Hugo Dhallenne is all too aware of that fact, which is why he sailed pedal to the metal on the section of racetrack between Baiona and Santa Cruz de La Palma.
“After the brief stop in Spain, which virtually the whole fleet decided to make to allow the cold front to roll through offshore of Cape Finisterre, we had to get going again. Then we really had to get a shift on to get down here as quickly as we could to limit our deficit, in relation to the top two, as much as possible with a view to the next leg.
“I really went for it. I didn’t get a lot of sleep and I didn’t manage the machine very well either,” said the skipper of the Maxi 6.50, who spared neither his effort nor his steed to get back on the scoreboard. He has unquestionably made quite an impression, really banging the point home with regards to his status as the circuit’s strongman.

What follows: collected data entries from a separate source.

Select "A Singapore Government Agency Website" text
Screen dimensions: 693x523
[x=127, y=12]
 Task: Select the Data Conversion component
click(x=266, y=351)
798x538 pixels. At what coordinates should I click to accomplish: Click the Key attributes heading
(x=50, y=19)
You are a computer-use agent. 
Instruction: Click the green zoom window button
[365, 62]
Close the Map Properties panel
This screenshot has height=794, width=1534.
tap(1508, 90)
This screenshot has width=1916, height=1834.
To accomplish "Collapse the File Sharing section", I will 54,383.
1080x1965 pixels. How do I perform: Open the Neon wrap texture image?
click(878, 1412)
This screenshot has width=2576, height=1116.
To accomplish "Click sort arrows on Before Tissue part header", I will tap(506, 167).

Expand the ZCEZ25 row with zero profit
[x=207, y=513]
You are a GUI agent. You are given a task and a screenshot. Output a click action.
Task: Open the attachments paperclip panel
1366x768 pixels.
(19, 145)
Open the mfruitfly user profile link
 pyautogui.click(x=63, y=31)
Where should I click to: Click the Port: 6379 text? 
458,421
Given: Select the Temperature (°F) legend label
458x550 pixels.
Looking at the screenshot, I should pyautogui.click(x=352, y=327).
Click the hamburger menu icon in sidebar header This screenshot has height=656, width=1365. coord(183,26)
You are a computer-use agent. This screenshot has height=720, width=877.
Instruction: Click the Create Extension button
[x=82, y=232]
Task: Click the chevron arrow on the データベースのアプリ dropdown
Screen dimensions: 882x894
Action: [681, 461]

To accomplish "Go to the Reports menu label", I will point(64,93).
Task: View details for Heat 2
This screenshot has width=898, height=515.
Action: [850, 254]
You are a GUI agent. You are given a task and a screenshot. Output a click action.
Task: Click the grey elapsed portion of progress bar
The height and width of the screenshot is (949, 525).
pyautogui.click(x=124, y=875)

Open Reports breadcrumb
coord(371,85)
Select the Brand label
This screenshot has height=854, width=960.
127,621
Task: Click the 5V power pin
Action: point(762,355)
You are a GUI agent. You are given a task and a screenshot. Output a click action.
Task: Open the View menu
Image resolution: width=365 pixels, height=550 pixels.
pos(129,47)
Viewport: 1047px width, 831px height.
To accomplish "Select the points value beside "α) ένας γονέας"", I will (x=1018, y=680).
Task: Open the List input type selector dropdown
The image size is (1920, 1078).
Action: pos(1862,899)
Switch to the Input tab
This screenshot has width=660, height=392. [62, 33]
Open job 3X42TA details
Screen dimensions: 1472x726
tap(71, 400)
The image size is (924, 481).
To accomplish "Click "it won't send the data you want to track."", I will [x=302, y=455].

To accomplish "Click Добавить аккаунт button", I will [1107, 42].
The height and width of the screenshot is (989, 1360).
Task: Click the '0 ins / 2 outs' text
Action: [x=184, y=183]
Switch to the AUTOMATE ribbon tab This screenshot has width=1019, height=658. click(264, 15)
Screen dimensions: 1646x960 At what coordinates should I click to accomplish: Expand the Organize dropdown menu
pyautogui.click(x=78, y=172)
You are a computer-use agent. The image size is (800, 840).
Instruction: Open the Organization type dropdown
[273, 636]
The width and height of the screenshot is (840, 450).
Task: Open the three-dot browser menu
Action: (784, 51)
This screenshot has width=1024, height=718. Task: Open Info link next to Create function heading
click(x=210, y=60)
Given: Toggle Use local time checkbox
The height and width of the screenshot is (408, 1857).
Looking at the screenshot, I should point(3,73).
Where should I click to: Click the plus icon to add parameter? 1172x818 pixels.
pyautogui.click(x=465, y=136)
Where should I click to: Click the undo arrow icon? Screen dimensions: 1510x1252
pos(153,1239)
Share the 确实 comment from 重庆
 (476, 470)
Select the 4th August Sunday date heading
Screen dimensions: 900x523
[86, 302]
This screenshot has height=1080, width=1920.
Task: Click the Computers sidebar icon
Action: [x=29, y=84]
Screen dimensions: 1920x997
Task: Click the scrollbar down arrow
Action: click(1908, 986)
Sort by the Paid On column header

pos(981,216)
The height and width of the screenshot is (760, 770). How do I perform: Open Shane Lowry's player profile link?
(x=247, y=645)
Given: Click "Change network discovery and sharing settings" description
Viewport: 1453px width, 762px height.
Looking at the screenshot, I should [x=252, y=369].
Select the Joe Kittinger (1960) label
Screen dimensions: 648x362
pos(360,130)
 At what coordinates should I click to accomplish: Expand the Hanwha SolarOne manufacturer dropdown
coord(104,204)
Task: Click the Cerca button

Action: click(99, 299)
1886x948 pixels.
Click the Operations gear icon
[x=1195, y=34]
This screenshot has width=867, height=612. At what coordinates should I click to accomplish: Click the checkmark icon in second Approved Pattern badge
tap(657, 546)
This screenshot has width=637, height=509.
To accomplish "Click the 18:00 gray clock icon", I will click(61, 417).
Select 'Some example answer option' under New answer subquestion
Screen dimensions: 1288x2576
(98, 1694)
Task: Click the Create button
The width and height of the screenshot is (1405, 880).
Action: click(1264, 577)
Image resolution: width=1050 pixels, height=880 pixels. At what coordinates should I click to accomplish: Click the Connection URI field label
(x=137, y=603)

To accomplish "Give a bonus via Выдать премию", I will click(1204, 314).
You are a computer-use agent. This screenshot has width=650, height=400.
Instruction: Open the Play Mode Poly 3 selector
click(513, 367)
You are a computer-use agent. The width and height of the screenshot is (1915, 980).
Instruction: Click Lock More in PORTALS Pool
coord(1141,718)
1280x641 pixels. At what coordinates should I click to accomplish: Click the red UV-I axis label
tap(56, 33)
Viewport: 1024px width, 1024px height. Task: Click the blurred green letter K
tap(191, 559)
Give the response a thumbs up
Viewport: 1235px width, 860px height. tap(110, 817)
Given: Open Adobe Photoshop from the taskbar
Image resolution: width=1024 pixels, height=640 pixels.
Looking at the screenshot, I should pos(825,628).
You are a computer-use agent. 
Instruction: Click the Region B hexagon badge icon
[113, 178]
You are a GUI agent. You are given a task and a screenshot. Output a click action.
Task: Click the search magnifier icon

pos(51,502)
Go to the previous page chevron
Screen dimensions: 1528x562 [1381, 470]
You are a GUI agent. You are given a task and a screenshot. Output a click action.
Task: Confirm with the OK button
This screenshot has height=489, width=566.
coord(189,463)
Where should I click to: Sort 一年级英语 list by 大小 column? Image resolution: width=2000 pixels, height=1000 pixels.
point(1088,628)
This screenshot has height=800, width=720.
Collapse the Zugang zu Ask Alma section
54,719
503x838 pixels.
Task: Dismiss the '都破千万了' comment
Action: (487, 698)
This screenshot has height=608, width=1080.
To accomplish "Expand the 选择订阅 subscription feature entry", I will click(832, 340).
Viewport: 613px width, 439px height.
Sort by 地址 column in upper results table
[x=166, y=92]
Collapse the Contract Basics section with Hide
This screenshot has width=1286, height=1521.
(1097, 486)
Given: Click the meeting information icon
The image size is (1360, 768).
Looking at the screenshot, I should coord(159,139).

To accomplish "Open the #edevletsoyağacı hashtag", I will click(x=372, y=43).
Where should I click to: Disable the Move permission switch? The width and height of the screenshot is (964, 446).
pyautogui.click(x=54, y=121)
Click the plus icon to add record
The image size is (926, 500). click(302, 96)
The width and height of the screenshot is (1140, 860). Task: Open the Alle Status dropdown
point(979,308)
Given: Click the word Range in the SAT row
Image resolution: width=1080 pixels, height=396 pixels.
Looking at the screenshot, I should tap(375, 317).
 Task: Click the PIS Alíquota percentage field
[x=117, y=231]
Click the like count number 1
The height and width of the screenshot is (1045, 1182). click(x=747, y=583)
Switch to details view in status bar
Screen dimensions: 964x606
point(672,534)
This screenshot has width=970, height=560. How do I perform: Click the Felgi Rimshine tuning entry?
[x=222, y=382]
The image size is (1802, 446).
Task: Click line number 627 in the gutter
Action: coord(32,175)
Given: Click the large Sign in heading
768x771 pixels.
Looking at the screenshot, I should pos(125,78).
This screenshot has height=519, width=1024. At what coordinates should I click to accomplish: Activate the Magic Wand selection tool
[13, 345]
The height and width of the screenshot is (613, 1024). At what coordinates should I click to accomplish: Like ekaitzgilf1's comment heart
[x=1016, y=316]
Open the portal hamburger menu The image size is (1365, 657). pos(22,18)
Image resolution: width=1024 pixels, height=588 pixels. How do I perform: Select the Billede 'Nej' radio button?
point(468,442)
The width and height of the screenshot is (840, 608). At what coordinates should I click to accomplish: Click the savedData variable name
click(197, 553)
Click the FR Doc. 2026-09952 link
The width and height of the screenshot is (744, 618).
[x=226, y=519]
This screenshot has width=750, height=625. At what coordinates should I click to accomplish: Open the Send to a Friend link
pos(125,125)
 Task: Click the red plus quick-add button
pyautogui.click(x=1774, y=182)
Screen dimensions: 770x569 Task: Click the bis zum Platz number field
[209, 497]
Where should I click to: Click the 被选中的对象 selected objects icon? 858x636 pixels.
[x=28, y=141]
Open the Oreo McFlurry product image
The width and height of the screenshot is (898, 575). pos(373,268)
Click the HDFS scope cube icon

Sailing with his foot to the floor, perfectly in step with the numerous fluctuations in the breeze, he posted a considerably higher average speed than that of his rivals. Dhallenne made up around 30 miles a day on the two leaders and stole a march on his pursuers to boot.
Any regrets about putting his race on hold temporarily?
“I believe we were right to put into port, let the front roll through and then set sail again. That way, we didn’t have to call in a helicopter, there were no problems and that’s the most important thing”, he assured.
The skipper made the most of his stopover to resolve some issues with his boat’s structure, the mast wand and the autopilot control. The damage occurred during the passage of the first front, in the Bay of Biscay.
“Would I have continued without that? It’s fair to say that in the second front, with the bottom of my boat delaminating, it would doubtless have been a bit tense,” Dhallenne admitted.
One thing for sure, whatever happens next, we haven’t heard the last of him!